■ WHAT IS ASKED ■
Switch "table" to "grid" everywhere it occurs in the items below, and write all the items out again with nothing else changed. Omit the pictures from your answer.
--- RECORDS PROVIDED ---
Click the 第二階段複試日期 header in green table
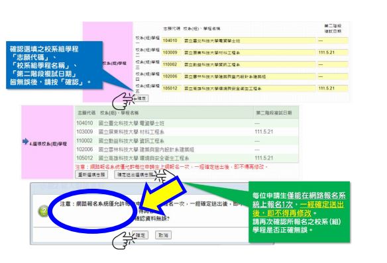 tap(274, 113)
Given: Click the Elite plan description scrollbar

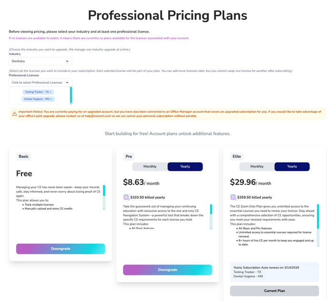Looking at the screenshot, I should (x=318, y=225).
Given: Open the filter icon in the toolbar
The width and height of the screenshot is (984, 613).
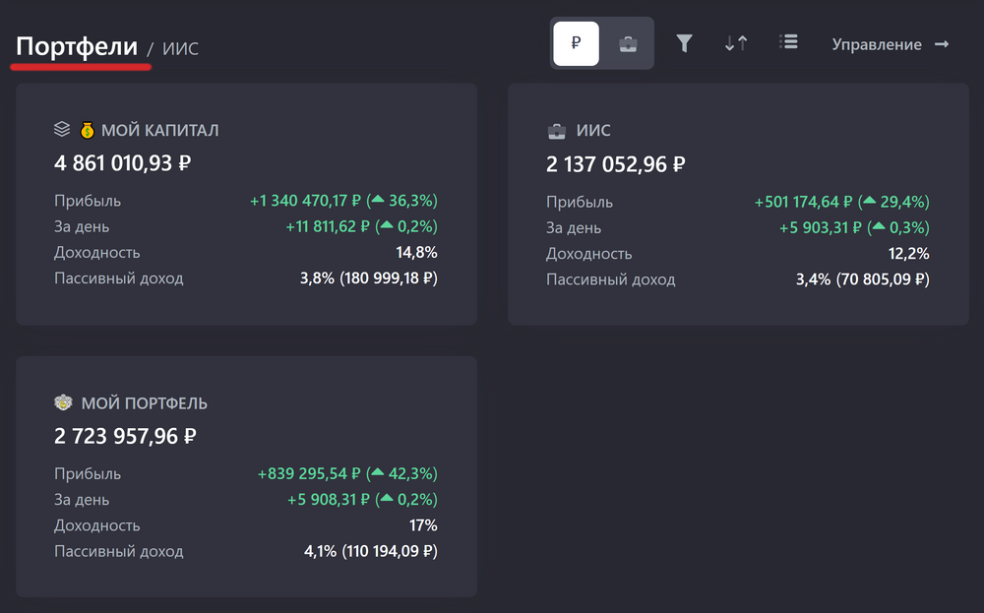Looking at the screenshot, I should (x=684, y=41).
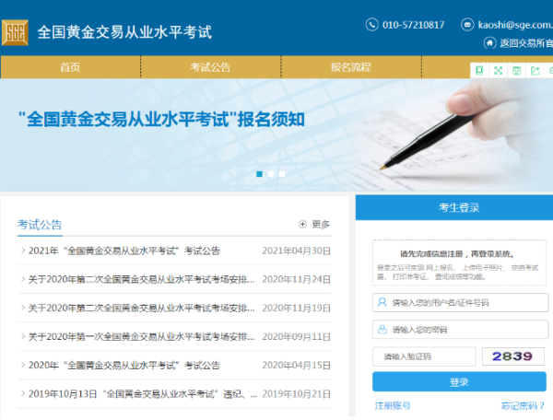Switch to the third banner carousel dot

coord(282,173)
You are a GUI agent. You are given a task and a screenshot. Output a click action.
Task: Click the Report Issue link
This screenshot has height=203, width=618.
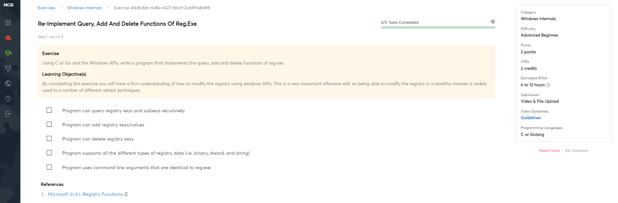549,151
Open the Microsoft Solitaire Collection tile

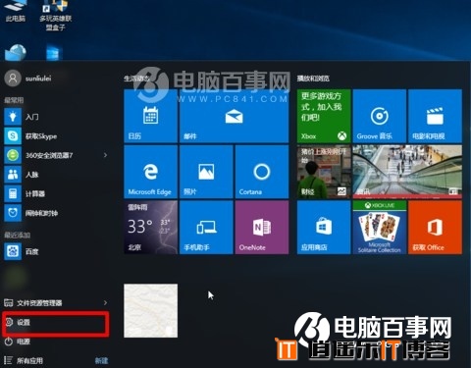click(x=380, y=228)
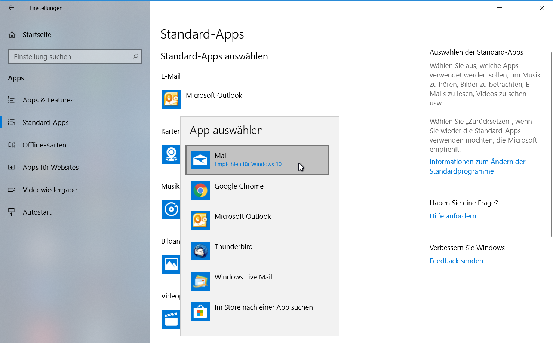Select Mail, empfohlen für Windows 10

(257, 160)
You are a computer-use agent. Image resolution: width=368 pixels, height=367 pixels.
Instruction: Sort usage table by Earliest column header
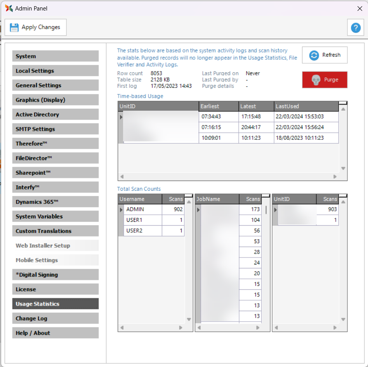tap(218, 106)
---
■ EXERCISE OUTPUT ■
Click the 第二階段複試日期 header in green grid
 tap(274, 113)
Given: Click the Elite plan description scrollbar

Looking at the screenshot, I should (x=318, y=225).
Given: Open the filter icon in the toolbar
The width and height of the screenshot is (984, 613).
Looking at the screenshot, I should (x=684, y=41).
Switch to the third banner carousel dot

coord(282,173)
You are a GUI agent. You are given a task and a screenshot. Output a click action.
Task: Click the Report Issue link
This screenshot has height=203, width=618.
549,151
Open the Microsoft Solitaire Collection tile

click(x=380, y=228)
Select Mail, empfohlen für Windows 10

(257, 160)
You are a computer-use agent. Image resolution: width=368 pixels, height=367 pixels.
Instruction: Sort usage grid by Earliest column header
tap(218, 106)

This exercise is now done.